Cheese to Ketchup Ratio

Ever since I was a young lass, (I'm part Irish, I can use lass) I've preferred the simpler things in life. Tap water instead of sparkling, a house salad instead of Caesar, flip flops instead of shoes and socks, a pull through parking spot instead of having to inch my car back and forth to get into a spot that it doesn't actually fit into at this angle because the a-hole next to me can't park his car, heck even peanut butter and jelly WITHOUT THE JELLY. Simple, right? Another simple food I've always ordered is a cheeseburger with only ketchup. (If you're one of 'those' people who call it catsup I'd love to hear your thoughts on how that's even correct. Moving on.) Well, as simple as this order sounds--a cheeseburger with only ketchup--you'd be surprised at the number of ways this can be screwed up. Usually what happens is I'll get a hamburger with ketchup. This irritates me to no end. How hard is your job order taker person and/or food maker person? A CHEESEburger with only ketchup does not mean I want you to take off the cheese. Cheese is a glorious, glorious food and I'm personally offended when you feel the need to disregard part of my order and deny me what is honestly the best part of the meal. I usually end up eating the burger, but I'm not happy about it. Sometimes what happens is I'll get a regular cheeseburger, with all of the other crap and no ketchup. Or a ketchup packet on the side. ARE YOU KIDDING ME? There is nothing wrong with those other ingredients; I like them all separately, sometimes a few of them together in other foods, but just not all together. I didn't order a salad on a bun with some meat and cheese. I like it simple, remember? The most irritating screw up of this rather simple order though is when I get a cheeseburger with ketchup. How is this a screw up you may ask? Isn't that what you ordered? Yes, yes it is my fine reader. But I didn't ask anyone to REPLACE ALL OF THE OTHER THINGS that usually come on a cheeseburger at any given restaurant WITH KETCHUP.

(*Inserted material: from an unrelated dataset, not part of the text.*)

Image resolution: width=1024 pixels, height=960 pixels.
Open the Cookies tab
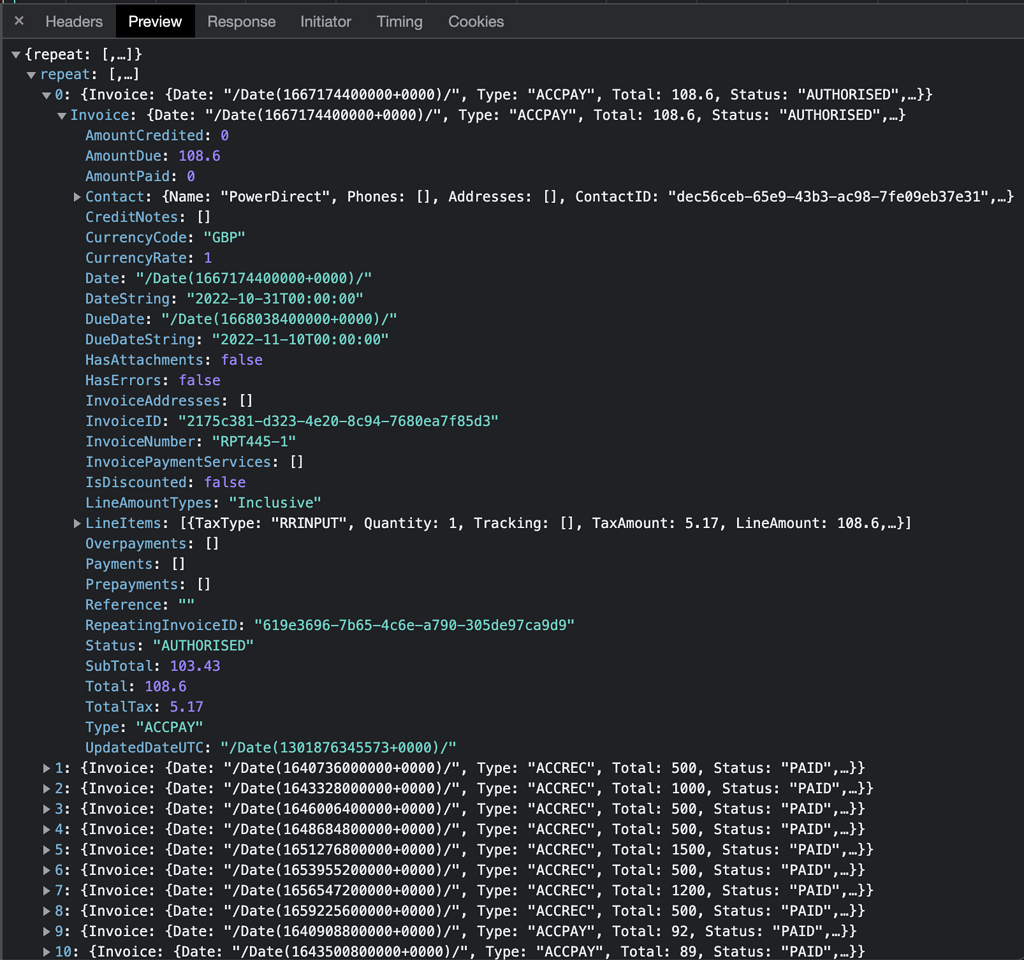475,21
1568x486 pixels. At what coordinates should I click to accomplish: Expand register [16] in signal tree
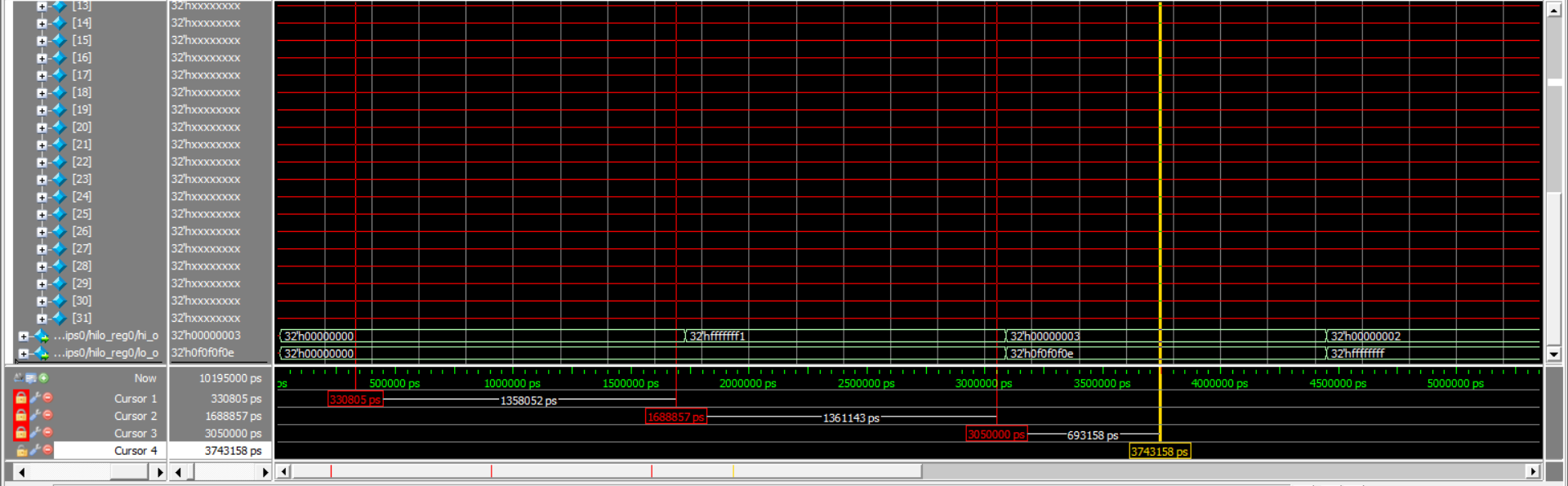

Who in the hell wants to eat a GALLON of ketchup? If I have to start ordering a cheeseburger with "only cheese and ketchup, but with the normal amount of ketchup you'd put on a cheeseburger and not a lot of extra to take up the space of the rest of the stuff you usually put on there" it becomes too complicated and I've lost all interest. Who wants to be THAT person at the counter/drive through/table? Certainly not me. And I'm pretty sure if I started ordering it that way they'd start leaving off the bun or the burger or something even more ridiculous. The whole thing is just exasperating. I just want a simple cheeseburger with an appropriate amount of ketchup on it since everything else in the world seems so complicated, does that count?  P.S. To my friends, cousins, and husband who continually think that this order is "weird": no it's not. It's my cheeseburger and I'll eat it any way I want. You're weird.